- _Given request_
Starting at the line containing "How do I perform: Save the Breakfast entry?" and continuing through the end of the records, swap "Breakfast" for "Dinner" and reproduce those lines with nothing else changed. Omit the pictures.

- _Data for this task_
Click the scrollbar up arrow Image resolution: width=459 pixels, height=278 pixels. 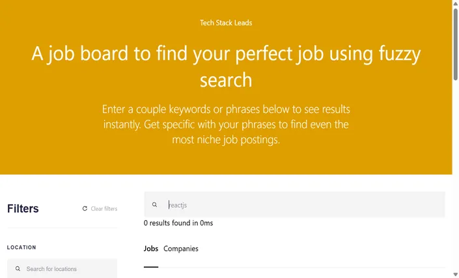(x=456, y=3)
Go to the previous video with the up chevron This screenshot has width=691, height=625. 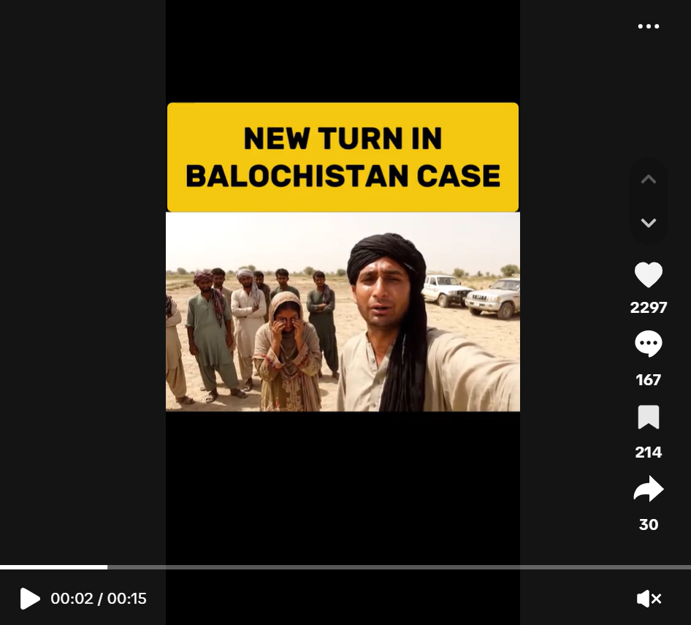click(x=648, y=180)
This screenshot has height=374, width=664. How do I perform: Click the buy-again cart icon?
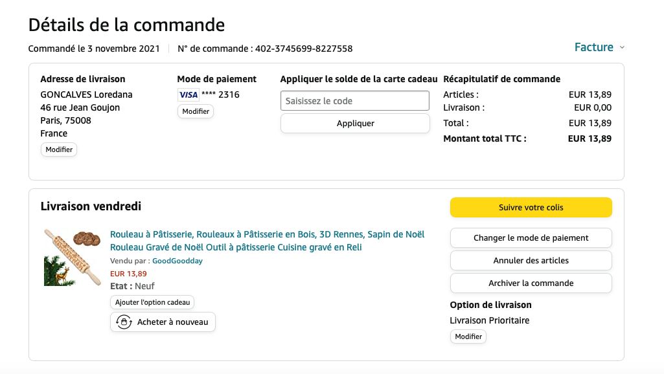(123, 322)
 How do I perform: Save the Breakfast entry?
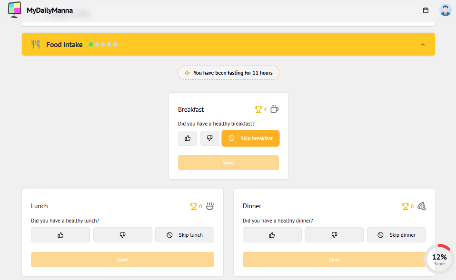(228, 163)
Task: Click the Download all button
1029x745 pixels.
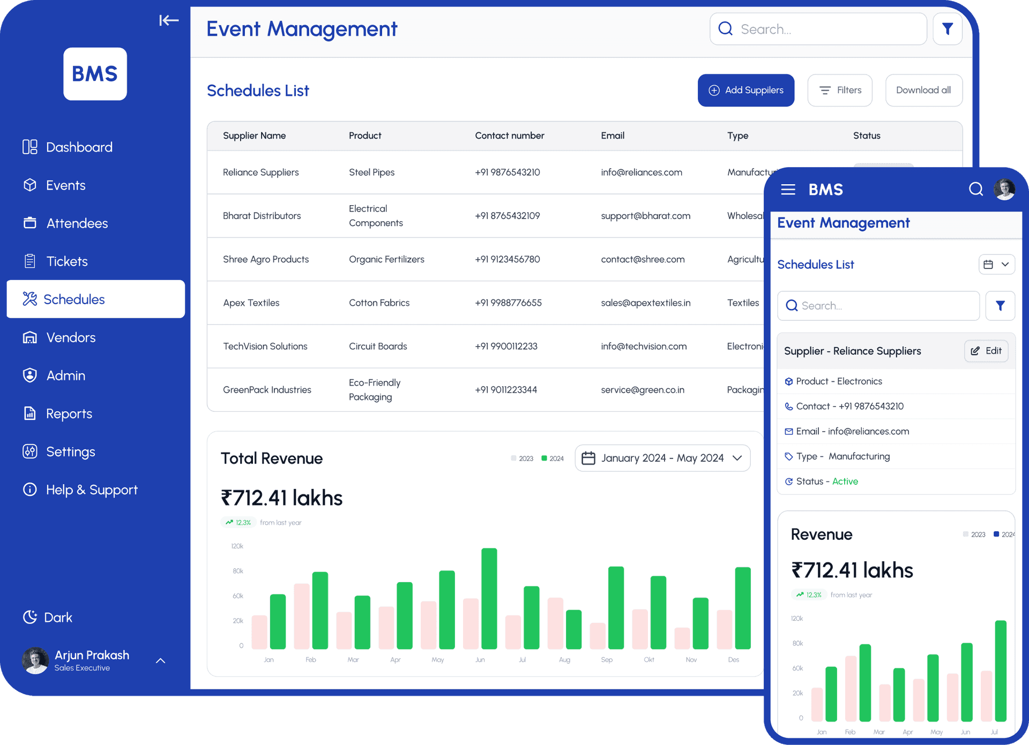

- _Solution to the exercise_
 How do I perform: Save the Dinner entry?
(228, 163)
Task: Click the Download all button
1029x745 pixels.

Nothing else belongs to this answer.